Kapłan odwiedził Tarnów i wraca już na Ukrainę.
Jak mówi w jego parafii jest bezpiecznie, ale niepokojące są informacje o wybuchach i rosyjskich atakach w innych częściach kraju.
– Ludzie przeżywają to wszystko co się dzieje, zwłaszcza ostrzały rakietowe. Nie wiemy co wymyśli Białoruś. W sklepach jest żywność, na stajach benzyna, ale jest drogo. Jest też niepewność czy na zimę będzie gaz i prąd. Ludzie mają nadzieję, że tego nie zabraknie, tylko pytanie jakie będą ceny?
Tarnowski kapłan prosi wszystkich o modlitwę o pokój.

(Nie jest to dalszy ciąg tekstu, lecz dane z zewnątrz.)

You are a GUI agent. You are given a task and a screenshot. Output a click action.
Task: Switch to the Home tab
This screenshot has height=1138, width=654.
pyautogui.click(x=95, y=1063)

– Odczuwamy skutki tej modlitwy. Cały czas trzeba się modlić. Będąc na Mszach św. teraz w Polsce, w rodzinnym Tarnowie trochę mi zabrakło tego, że zapomnieliśmy – może nie wszędzie – modlić się za pokój w Ukrainie. To jest bardzo ważne, żeby były takie intencje w modlitwie wiernych.
Zakliczyn i Obertyn to miasta partnerskie. Tarnowski kapłan dziękuje za pomoc lokalnej społeczności a także innym parafiom i osobom, które pomagały i nadal pomagają Ukrainie.